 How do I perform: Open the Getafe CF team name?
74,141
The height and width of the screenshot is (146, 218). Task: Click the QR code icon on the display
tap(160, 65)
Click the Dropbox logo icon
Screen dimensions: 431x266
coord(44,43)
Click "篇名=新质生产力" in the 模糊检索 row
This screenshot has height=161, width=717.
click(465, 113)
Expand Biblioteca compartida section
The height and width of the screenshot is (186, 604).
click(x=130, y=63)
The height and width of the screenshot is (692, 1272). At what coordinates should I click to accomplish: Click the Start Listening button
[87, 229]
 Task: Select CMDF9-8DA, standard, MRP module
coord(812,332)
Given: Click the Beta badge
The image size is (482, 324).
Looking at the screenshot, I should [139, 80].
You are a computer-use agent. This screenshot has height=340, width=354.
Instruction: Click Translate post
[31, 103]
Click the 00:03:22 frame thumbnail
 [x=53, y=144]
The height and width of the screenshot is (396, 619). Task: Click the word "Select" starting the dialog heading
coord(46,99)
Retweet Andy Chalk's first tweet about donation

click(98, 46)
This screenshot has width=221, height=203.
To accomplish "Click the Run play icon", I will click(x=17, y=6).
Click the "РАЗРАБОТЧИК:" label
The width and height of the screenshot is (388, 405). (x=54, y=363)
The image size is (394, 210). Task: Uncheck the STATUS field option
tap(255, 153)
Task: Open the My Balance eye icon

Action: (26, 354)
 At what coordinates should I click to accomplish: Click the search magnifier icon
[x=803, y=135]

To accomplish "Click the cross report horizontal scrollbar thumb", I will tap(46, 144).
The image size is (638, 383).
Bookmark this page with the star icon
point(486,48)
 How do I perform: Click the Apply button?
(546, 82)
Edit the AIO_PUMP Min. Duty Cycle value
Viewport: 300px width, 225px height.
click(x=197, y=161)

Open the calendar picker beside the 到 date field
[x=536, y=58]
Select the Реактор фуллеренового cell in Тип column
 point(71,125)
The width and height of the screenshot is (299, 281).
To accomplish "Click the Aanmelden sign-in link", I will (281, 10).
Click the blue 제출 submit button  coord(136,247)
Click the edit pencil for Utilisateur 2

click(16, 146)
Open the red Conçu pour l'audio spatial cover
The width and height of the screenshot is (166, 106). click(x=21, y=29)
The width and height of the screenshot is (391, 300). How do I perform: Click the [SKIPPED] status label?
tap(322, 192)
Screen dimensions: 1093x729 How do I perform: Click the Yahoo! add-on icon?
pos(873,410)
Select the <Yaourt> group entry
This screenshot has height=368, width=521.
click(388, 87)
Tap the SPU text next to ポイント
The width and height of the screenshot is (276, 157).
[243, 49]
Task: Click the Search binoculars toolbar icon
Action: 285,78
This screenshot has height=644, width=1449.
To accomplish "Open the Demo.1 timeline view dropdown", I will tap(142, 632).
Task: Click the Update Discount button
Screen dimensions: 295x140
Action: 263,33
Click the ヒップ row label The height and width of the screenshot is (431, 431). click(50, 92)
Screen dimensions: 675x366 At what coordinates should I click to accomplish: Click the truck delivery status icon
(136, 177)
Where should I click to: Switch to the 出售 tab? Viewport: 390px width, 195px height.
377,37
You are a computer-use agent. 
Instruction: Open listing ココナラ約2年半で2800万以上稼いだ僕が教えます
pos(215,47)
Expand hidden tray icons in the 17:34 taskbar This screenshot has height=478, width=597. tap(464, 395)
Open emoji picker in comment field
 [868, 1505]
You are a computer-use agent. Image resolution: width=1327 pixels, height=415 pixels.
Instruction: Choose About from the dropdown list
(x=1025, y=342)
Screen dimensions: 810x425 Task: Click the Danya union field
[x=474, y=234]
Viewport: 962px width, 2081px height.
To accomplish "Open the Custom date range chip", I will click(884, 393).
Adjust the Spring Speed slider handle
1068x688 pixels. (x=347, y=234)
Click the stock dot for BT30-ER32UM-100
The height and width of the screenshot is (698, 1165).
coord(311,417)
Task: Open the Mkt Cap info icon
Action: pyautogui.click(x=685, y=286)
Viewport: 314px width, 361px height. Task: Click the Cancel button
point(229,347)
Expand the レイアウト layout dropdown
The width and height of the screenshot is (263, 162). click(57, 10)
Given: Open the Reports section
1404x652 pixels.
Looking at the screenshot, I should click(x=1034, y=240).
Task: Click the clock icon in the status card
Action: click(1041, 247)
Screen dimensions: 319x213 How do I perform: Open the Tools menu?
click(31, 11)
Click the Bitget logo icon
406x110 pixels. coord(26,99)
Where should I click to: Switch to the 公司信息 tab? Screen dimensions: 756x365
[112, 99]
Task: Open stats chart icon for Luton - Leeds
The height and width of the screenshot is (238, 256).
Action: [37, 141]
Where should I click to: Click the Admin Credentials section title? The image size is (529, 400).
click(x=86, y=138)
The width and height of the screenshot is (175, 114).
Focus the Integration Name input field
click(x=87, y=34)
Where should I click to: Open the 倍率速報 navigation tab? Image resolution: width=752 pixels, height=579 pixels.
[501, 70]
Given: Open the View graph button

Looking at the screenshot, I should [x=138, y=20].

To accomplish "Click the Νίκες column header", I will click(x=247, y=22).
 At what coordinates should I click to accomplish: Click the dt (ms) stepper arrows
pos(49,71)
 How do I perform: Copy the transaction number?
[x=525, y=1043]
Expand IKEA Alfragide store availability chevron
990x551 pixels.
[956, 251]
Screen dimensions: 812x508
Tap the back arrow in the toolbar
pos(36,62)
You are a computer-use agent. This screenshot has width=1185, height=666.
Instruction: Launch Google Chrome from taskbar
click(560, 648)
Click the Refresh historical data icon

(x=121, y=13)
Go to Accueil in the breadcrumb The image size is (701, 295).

PROBLEM: Filter the listing above for the string "will" and copy every matching line.

ANSWER FOR THE TASK:
To accomplish "Click the Run play icon", I will click(x=17, y=6).
To accomplish "Click the cross report horizontal scrollbar thumb", I will tap(46, 144).
To accomplish "Click the Aanmelden sign-in link", I will (281, 10).
To accomplish "Open the Demo.1 timeline view dropdown", I will tap(142, 632).
To accomplish "Open the Custom date range chip", I will click(884, 393).
To accomplish "Click the Νίκες column header", I will click(x=247, y=22).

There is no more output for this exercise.